The three big industries for women in Jackson are health care, educational services, and accommodation and food services. For men, it is construction, accommodation and food services, and educational services. The average travel time to work is about 20 minutes. More than 27.1% of Jackson residents have a bachelor's degree, which is higher than the state average. The percentage of residents with a graduate degree, 10.2%, is higher than the state average.

The unemployment rate in Jackson is 9.2%, which is less than Mississippi's average of 9.5%.

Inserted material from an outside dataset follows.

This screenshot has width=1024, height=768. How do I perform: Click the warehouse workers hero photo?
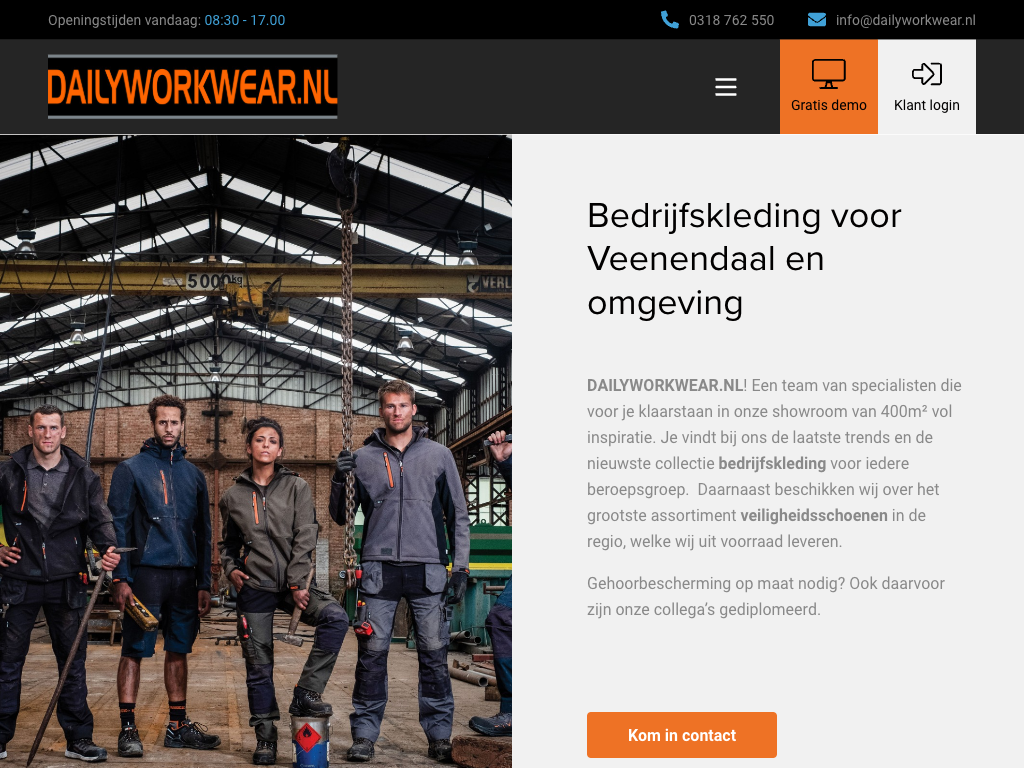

The percentage of Jackson residents that are affiliated with a religious congregation, 55.4%, is more than both the national and state average. Bibleway Baptist Church, Saint Johns Missionary Baptist Church and Saint John Deliverance Temple Number 2 are some of the churches located in Jackson. The most common religious groups are the Southern Baptist Convention, the United Methodist Church and the Catholic Church.

Jackson is home to the Riverhills Country Club and the Colonial Country Club as well as Smith-Wills Stadium and Lefleurs Bluff State Park. Shopping malls in the area include North Terry Road Shopping Center, Northside Shopping Center and Northtown Village Shopping Center. Visitors to Jackson can choose from Days Inn-Coliseum, Econo Lodge and Regal Sales Office for temporary stays in the area.